2005 novella by Greg Egan

'"Riding the Crocodile" is a science-fiction novella by Australian writer Greg Egan, first published in One Million A.D. edited by Gardner Dozois in December 2005. The novella was included in the collections Dark Integers and Other Stories in 2008 and Oceanic in 2009. The short story is set in the same universe as Egan's short stories "Glory" and "Hot Rock" as well as Egan's novel Incandescence.

== Plot ==
For millions of years, an alien civilization known as the Aloof living in the core of the galaxy have kept a strict isolation. Any attempts to communicate have been ignored and any non-sentient probes sent into their territory have been shut down and sent back decades later. Leila and Jasim, after having been married for more than ten thousand years and, voluntarily having chosen death, want to start another attempt for contact and travel through the communication network of an alien civilization known as Amalgam from their home planet Najib to the planet Nazdeek. More than ten thousand additional years are spent mostly unconscious for this journey, hence their children and grandchildren have probably already chosen death. Leila enters the network of the Aloof and is allowed to pass through the core of the galaxy. Every attempt to communicate is still ignored and Leila realizes, that surely none of her arguments regarding cooperation have already been thought through by the Aloof. Leila finally accepts their isolation, but assures them, that others will nonetheless continue to investigate them for a better understanding since that is simply their nature.

== Reception ==

=== Reviews ===
Rich Horton writes on the SF Site, that "the portrayal of the far future posthuman culture is intriguing, and the notion of the Aloof comes off pretty well, but never did I quite care."

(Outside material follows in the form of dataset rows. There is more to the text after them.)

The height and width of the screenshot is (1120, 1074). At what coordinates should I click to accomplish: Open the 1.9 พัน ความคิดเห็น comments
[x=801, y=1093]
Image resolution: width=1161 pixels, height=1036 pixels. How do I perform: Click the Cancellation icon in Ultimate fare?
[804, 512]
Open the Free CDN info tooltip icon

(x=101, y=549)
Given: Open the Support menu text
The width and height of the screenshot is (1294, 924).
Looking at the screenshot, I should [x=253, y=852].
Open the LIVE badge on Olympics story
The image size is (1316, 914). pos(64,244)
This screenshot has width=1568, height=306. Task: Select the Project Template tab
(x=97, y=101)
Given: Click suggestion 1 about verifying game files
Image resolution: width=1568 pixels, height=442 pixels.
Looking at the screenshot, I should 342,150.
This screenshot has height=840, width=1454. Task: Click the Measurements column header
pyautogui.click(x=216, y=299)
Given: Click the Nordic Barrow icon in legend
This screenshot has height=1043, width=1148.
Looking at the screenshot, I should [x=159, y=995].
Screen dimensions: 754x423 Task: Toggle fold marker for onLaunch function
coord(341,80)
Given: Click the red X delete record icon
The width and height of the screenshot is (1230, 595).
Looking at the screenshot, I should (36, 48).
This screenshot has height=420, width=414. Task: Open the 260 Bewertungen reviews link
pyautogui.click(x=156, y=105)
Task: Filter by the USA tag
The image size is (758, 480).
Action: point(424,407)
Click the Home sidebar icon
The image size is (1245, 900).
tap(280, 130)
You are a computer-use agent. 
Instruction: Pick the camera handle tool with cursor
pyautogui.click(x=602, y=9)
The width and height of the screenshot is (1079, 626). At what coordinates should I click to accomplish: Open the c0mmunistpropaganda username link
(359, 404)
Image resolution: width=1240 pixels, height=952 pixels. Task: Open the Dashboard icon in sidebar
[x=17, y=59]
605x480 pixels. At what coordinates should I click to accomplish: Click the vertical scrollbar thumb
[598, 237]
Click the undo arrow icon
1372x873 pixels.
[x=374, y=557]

Karen Burnham writes in Greg Egan (Modern Masters of Science Fiction) about "Riding the Crocodile", "Glory" and Incandescence, that "the real challenge is coping with the ennui of immortality" and that "his characters tend to do this by maintaining a spirit of scientific inquiry".

=== Awards ===
The novelette was a Locus Award Nominee for Best SF Novelette in 2007 and reached the 12th place.

== Literature ==

- Burnham (2014). "Greg Egan (Modern Masters of Science Fiction)"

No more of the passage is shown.